DERBY is not the most glamorous city in the country but does offer Pickfords House Museum which has been restored to look as if Joseph Pickford, the man who owned it in the late eighteenth century, is still living there (albeit with a 1940s air raid shelter in the basement). The Industrial Museum in a sense takes up history when Pickfords leaves it: this is a birthplace of the industrial revolution and home to full-size RollsRoyce aero engine. Train enthusiasts can climb aboard a steam train cabin. The Central Museum is in easy walking distance.
NORTH EAST
The Baltic Centre for Contemporary Art, Newcastle is a beautiful building with stunning exhibits. This is a talking point for any parent with a child at Newcastle University. And the talk is incredulous: how come such an amazing place gets so few visitors? High Force on the Tees is one of the UK’s largest waterfall. It’s also very beautiful and makes a great place to picnic beside. This was a regular part of my teen years and, with hindsight, I’d have liked it even better if I’d been taken there as a child.
CORNWALL
Brown Willie is the highest point on Bodmin Moor and, if your children are at the stage when bum/tit/willie words reduce them to helpless laughter, they will march up the hill with you just so they can tell their friends they been up it. Further down the UK’s ‘foot’ the Roseland Peninsular has lots of small beaches, reached by footpaths and enclosed by rocks (good for diving and rock pooling) and sand sprinkled with cowry shells. I’ve swum there in March without flinching too much.
LEEDS
Pudsey Park has everything from a pets corner to skate boarding just five miles from the centre. For indoor interest The Royal Armouries houses the national collection of armour
HOME COUNTIES
The Pitt Rivers Museum, Oxford is reached via the Natural History Museum where bottled sea creatures meet dinosaurs. The Pitt Rivers is one of the oddest and most entertaining museums I know: a ramshackle collection of tribal clothes, canoes, religious offerings and shrunken heads (although these are about to be removed to comply with some kind of political correct-ness). Opening hours are as odd as the museum.
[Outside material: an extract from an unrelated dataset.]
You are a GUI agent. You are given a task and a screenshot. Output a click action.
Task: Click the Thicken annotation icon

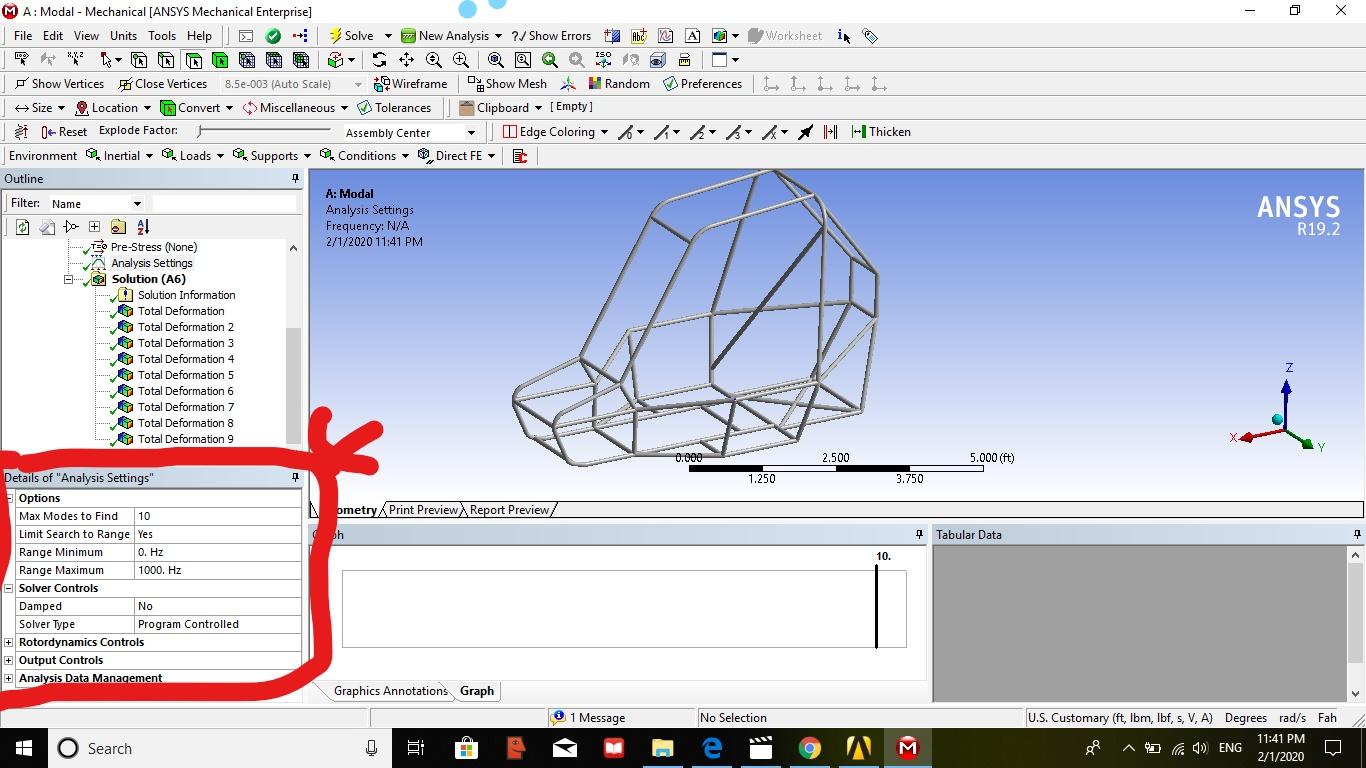click(x=880, y=132)
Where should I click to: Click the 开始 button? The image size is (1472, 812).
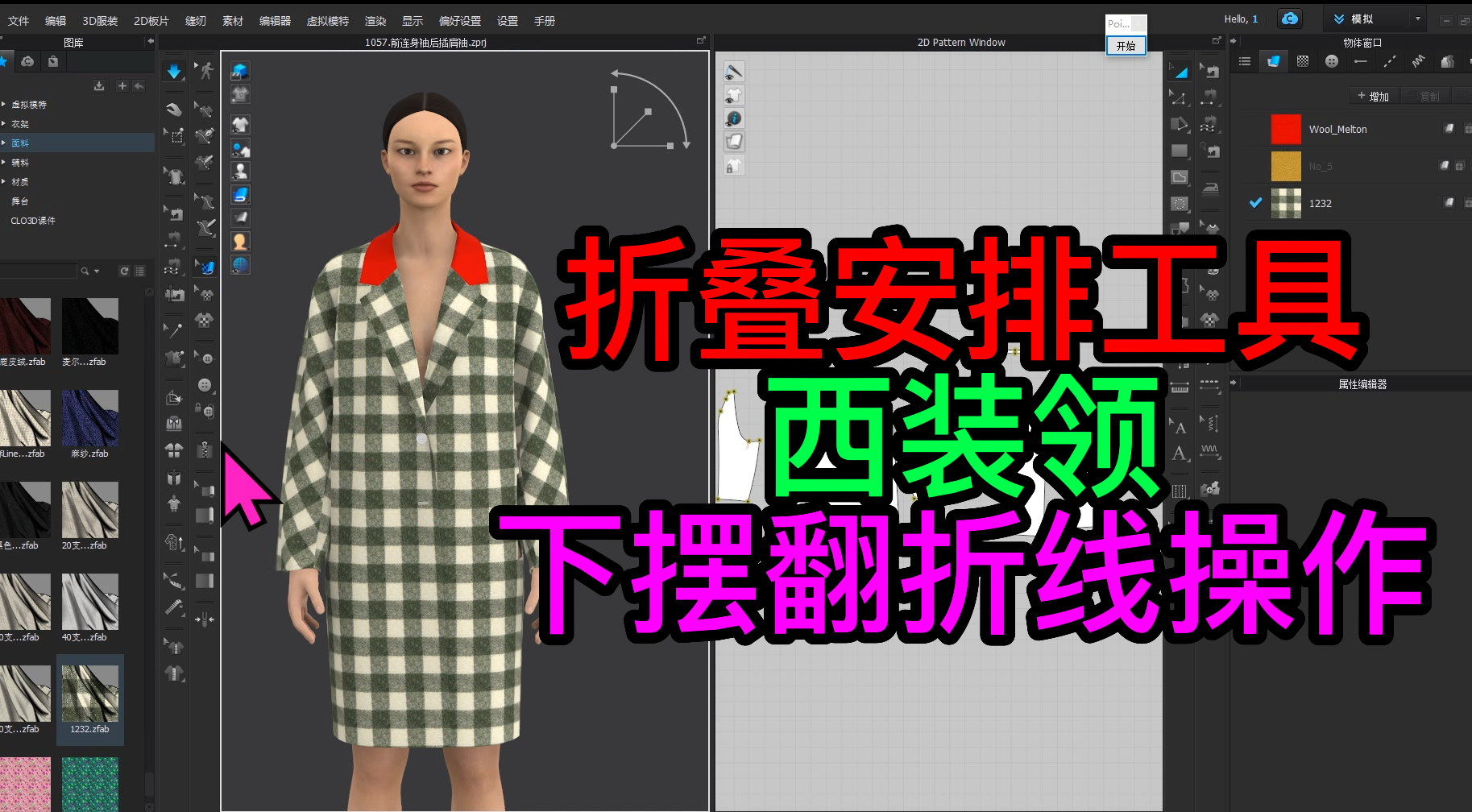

The Natural History Museum, Tring has LOTS of stuffed animals.
Sussex has a list of free attractions . And the coast is a great way to combine walking fuelled by beach and ice creams stops. This itinerary is aimed at adults, but it can easily be reconfigured into a '1066 and All That' day out starting at Hastings and looking at castles.
WALES
National Museum Wales is easy to reach by train. It is a treasure trove of masterpieces of every kind from silver to porcelain to clothes and paintings. The Davies Sisters Collection is awesome: Cezanne, Monet, Turner, Van Gogh, Millet, Botticelli and much more collected by two teetotal sisters in the nineteenth century.
Machynlleth Carnival with floats, music, games and processions has its grand finale on July 16.
Portmeirion is the strange and beautiful village built on the edge of Snowdonia by Clough Williams-Ellis in the twentieth century. This is where the eerie TV series, The Prisoner, was filmed.
Swallow Falls is one of the areas’ most romantic or dramatic spots depending on the water flow. Reach it via the footpath from Ty Hyll (the ugly house) which gives some great views of the falls.
EASTERN COUNTIES
Sculthorpe Moor Community Nature Reserve has been leased by the Hawk and Owl Trust who are gradually transforming it into a nature reserve.
So many seaside piers have been lost to fire, sea or neglect but Clacton on Sea’s Victorian Pier is still going strong with dodgems, fish and chips and some Victorian slot machines. It’s close by the seaside town’s long, sandy beach.
BRISTOL
Like Paris, Bristol is about to get its own urban beach. And the city has so much good architecture plus great shops, the revamped docks and views from the hills that it makes a fun day out whatever you do. The website lists the many events, plus year-round attractions, many of which are free.